* [GIVEN PASSAGE]
[start]

# Coolant Level Tracking



## Sunline Fan (Jul 29, 2012)

Rather than post in a random thread, I thought it would be better to provide an accurate account in a dedicated thread.

11/28/12: I found the coolant level was a bit low, when doing an oil change.



Sunline Fan said:


> Here's my current coolant level, at just over 3400 miles. I didn't think to check it when it was brand new, but I think it has dropped from what it originally was.
> View attachment 9178


I stopped by the dealer and had it topped off at 3475 miles, 11/29/12:



Sunline Fan said:


> Here's the now cool level after the dealer filled it today. 3475 miles. The coolant isn't fully cold, I actually put my hand on the tank and it was still a luke warm, even though it hasn't run in about six hours. I did unscrew the cap and put it back on prior to taking the pic, so I confirmed there was no pressure built up.
> 
> We'll see how it goes from here:


And as of today, at 3933 miles, and has been sitting all weekend since Friday afternoon:










I'm hoping it blew off the extra coolant and is staying about the same at this level. It was around this same spot about a week ago, but I didn't update here.


----------



## hawkeye (Mar 31, 2012)

[end]

* [SHORT EXERCISE A]
Recast the entries from the line holding "Click the upper-left" through the last line of the entries, inclusive, as a Markdown table with the columns "No." and "Entry line". Skip blank lines, and leave the pictures out.

* [PROVIDED DATA]
[start]

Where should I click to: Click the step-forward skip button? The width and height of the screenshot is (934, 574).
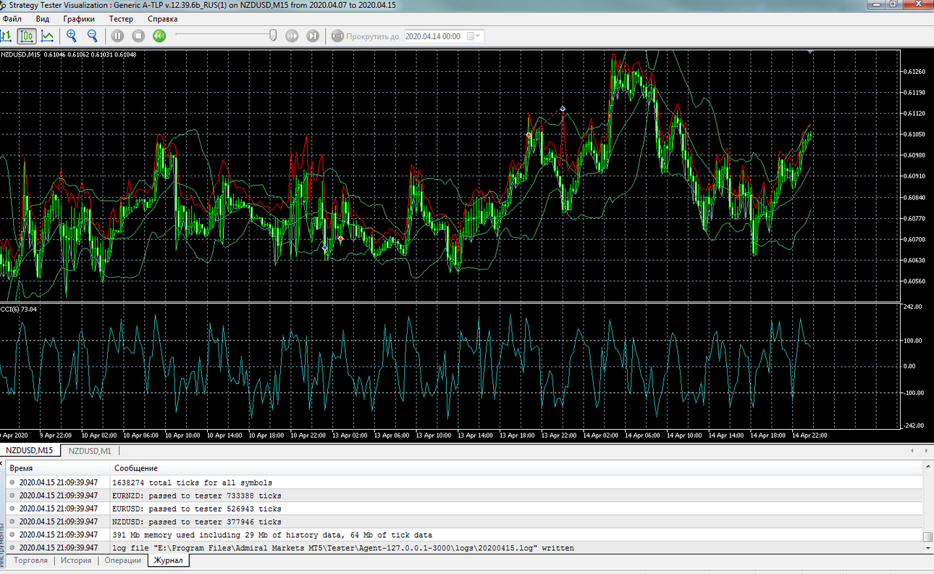pos(313,36)
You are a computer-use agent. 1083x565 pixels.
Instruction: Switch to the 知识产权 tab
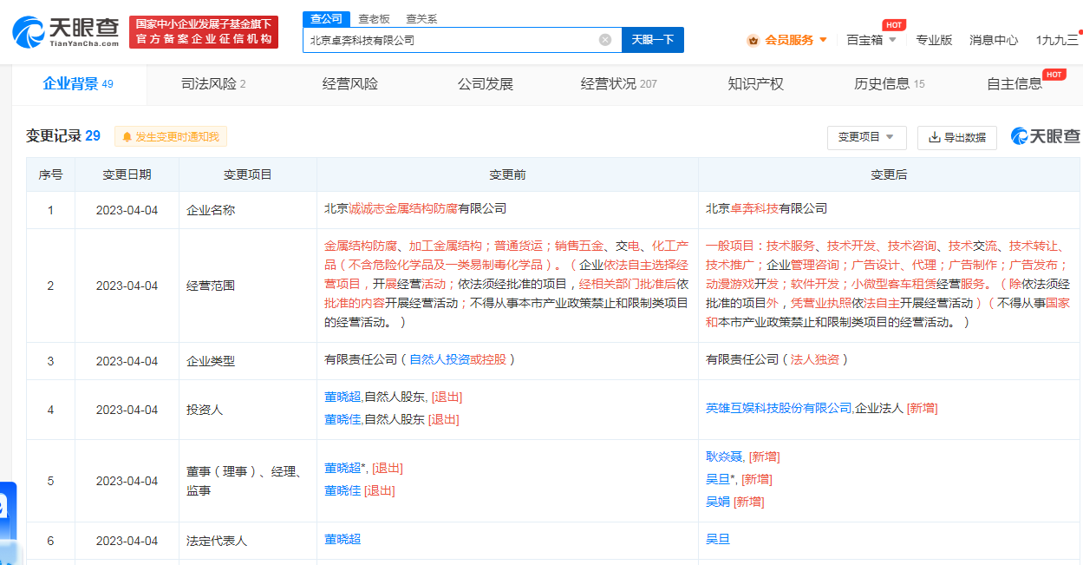[755, 84]
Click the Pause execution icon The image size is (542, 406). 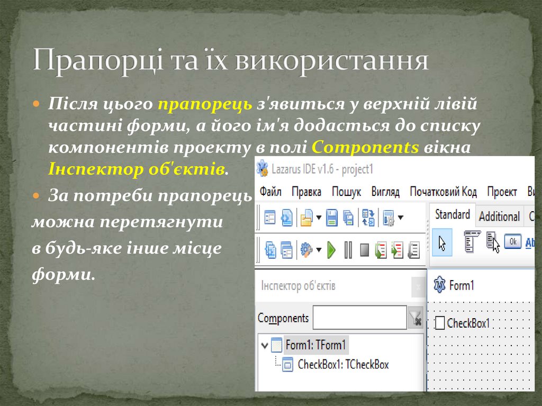(348, 249)
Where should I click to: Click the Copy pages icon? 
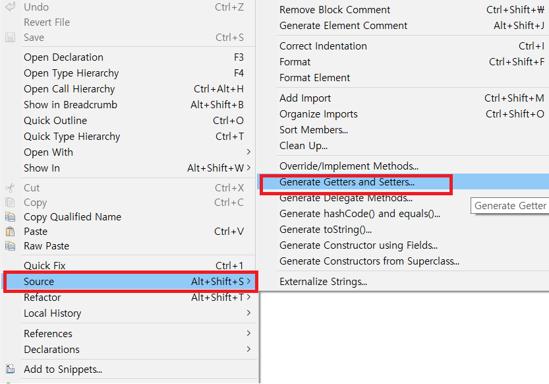10,202

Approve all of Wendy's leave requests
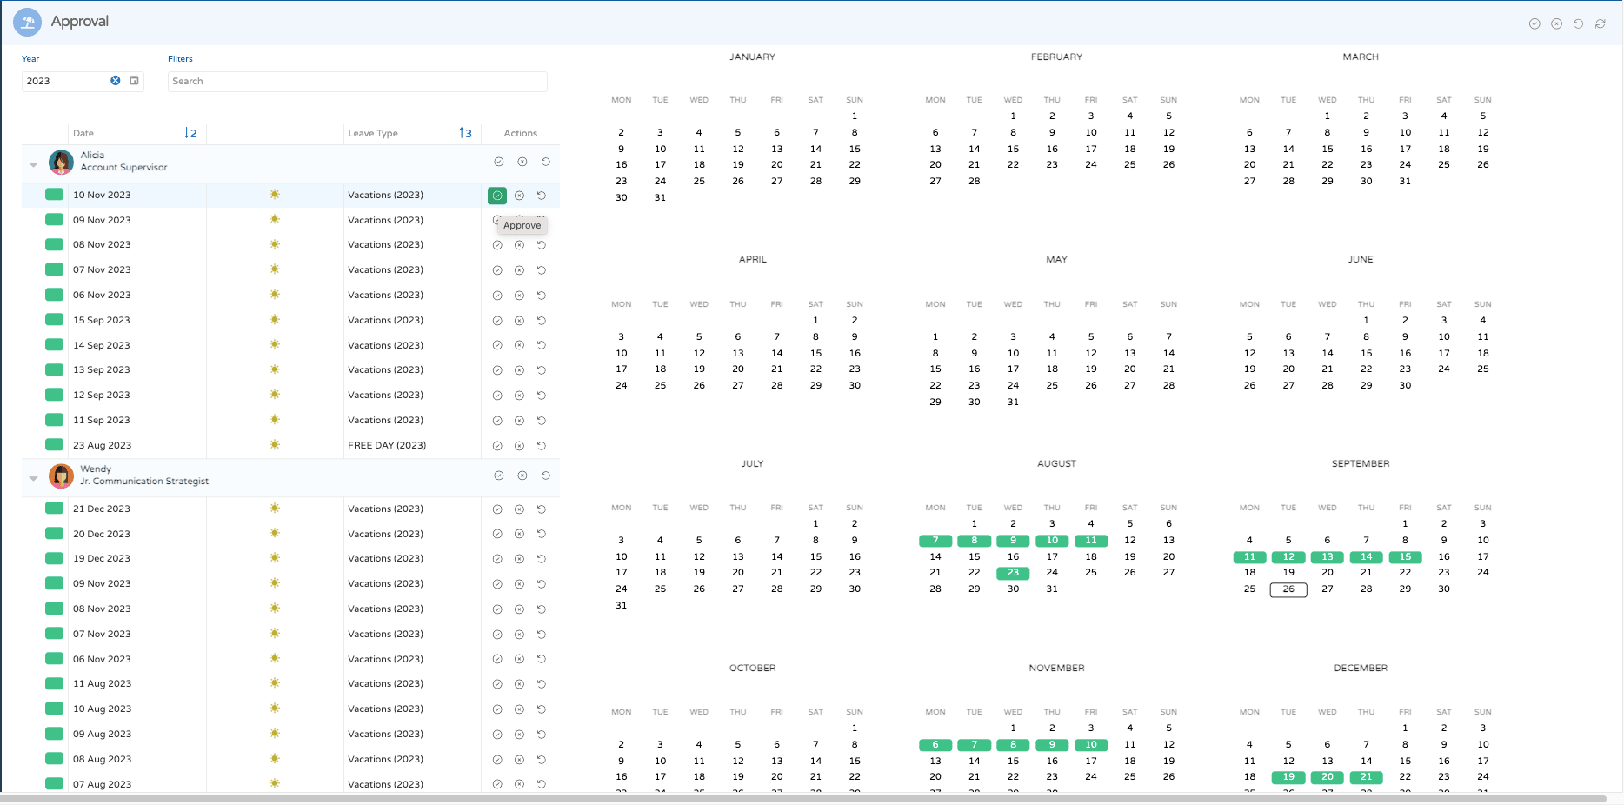tap(499, 476)
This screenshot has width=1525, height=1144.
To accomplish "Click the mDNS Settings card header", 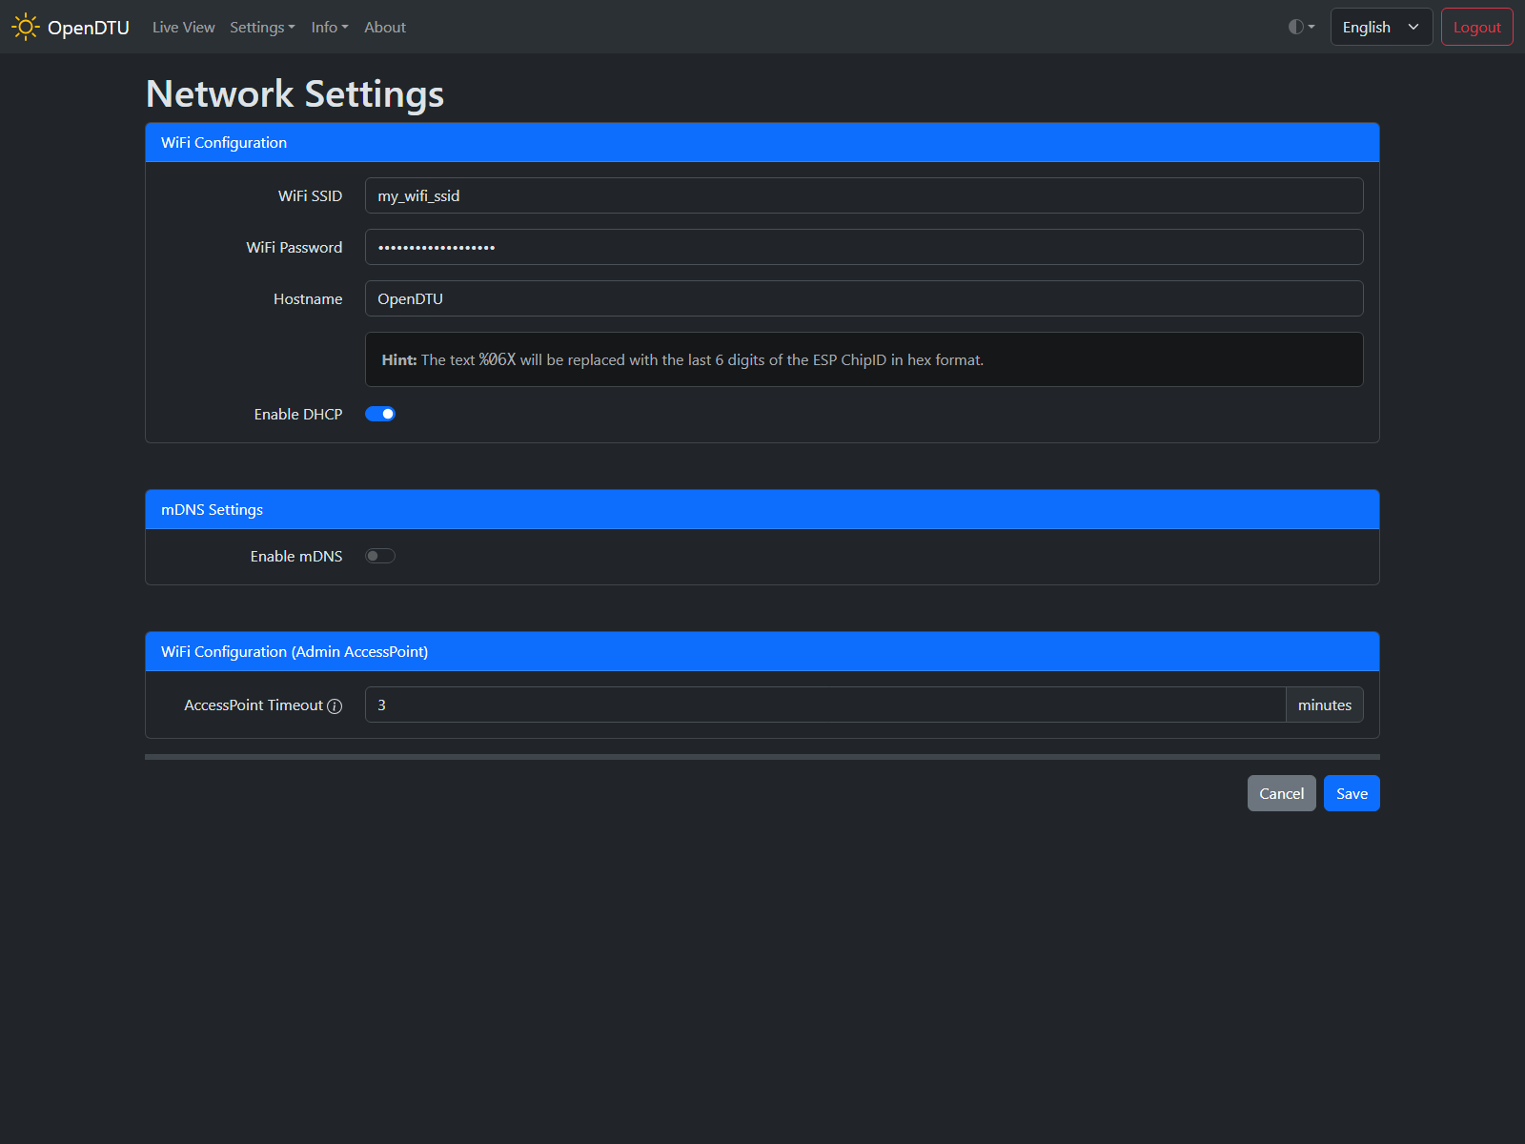I will pos(763,509).
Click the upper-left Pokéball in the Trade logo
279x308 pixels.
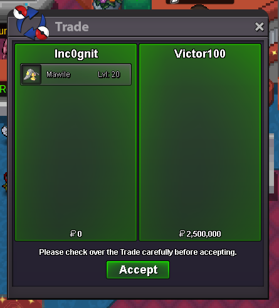coord(20,12)
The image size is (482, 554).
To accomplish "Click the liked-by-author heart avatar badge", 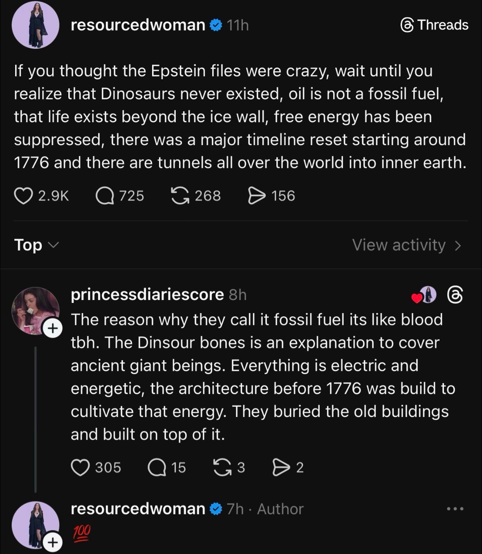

[end]

* [SHORT EXERCISE B]
Reproduce the coolant thread between "## Sunline Fan" and "an oil change.", inclusive, swapping "oil change" for "tire rotation".

* [TASK RESULT A]
| No. | Entry line |
|---|---|
| 1 | Click the upper-left Pokéball in the Trade logo |
| 2 | 279x308 pixels. |
| 3 | coord(20,12) |
| 4 | The image size is (482, 554). |
| 5 | To accomplish "Click the liked-by-author heart avatar badge",  |

* [TASK RESULT B]
## Sunline Fan (Jul 29, 2012)

Rather than post in a random thread, I thought it would be better to provide an accurate account in a dedicated thread.

11/28/12: I found the coolant level was a bit low, when doing an tire rotation.